◆ **Your objective**:
Across the records, how many lines contain "width"? Answer with the number alone.

◆ **Information**:
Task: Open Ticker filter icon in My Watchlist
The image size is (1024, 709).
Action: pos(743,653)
==
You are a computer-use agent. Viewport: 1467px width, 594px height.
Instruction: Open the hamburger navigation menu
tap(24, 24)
* * *
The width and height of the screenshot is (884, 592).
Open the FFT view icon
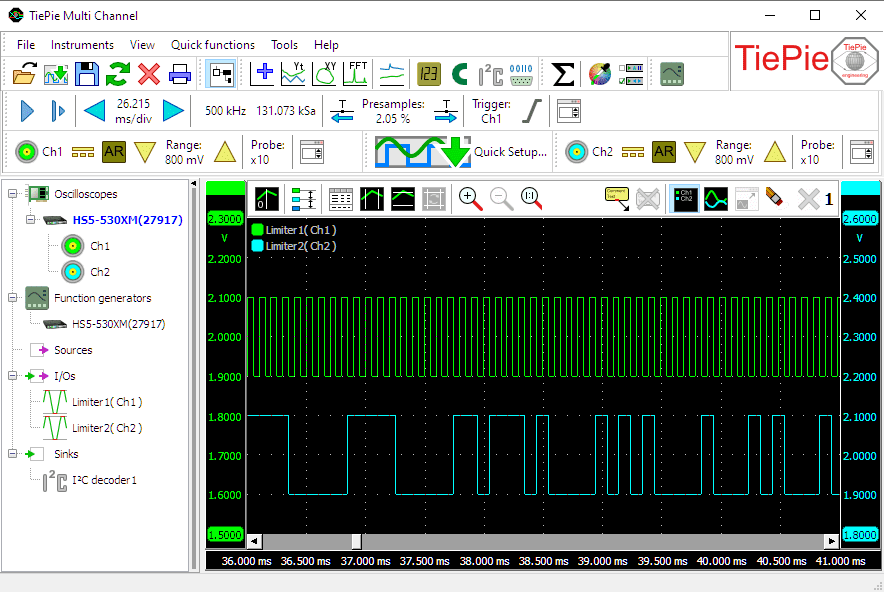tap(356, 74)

◆ **Problem solution**:
2